In some countries, medicinal plants and animals form the basis of most of the medicinal drugs people use, and even in technologically-advanced countries like the USA, half of the 100 most-prescribed drugs originate from wild species. Amphibians play a vital role in the search for new medicines as important chemical compounds can be found on the skin of many frogs. Yet 41% of amphibian species are threatened with extinction, including the recently described frog, Anodonthyla hutchisoni, from Madagascar, which is now considered Endangered. More than 70,000 different plant species are used in traditional and modern medicine. Today’s IUCN Red List update includes a number of South East Asian plants which are used for food and medicine. Tsao-ko Cardamom Amomum tsao-ko is listed as Near Threatened because its edible fruits have been over-harvested for trading. In several cases the over-exploitation combined with loss of habitat due to deforestation and other threats has resulted in species being listed in a threatened category. Two relatives of turmeric – Curcuma candida and Curcuma rhabdota (Candy Cane Ginger) are both listed as Vulnerable, and the Zingiber monophyllum, a wild species of ginger is listed as Endangered.

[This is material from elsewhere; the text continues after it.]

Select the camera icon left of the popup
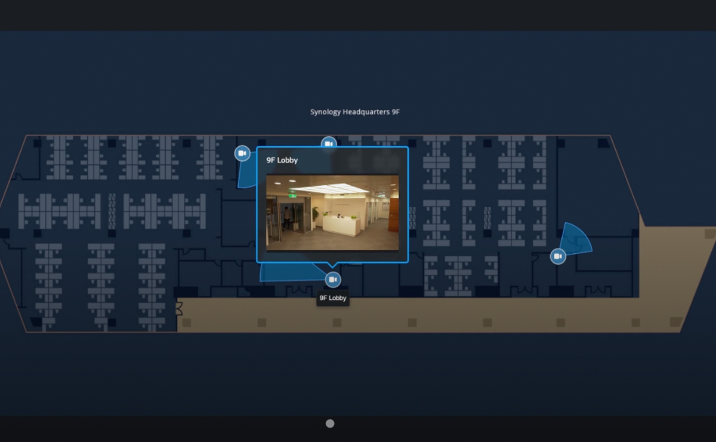pyautogui.click(x=242, y=154)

Other important services supplied by species include improvement and control of air quality by plants and trees. A mature leafy tree produces as much oxygen in a season as 10 people inhale in a year. They clean the soil, act as carbon sinks, and clean the air. Bivalve molluscs and many wetland plants carry out water filtration services to provide clean water, whilst snails help control algae. In Africa 42% of all freshwater molluscs are globally threatened and in Europe 68% of endemic freshwater molluscs are globally threatened by habitat loss, pollution and the development of dams. “Most of the drivers of biodiversity loss, including species extinctions, are economic in nature”, says Dr Simon Stuart, Chair, IUCN Species Survival Commission. “An economy can only be described as ‘green’ if it promotes the achievement of the 20 Aichi Biodiversity Targets that governments agreed on in 2010.”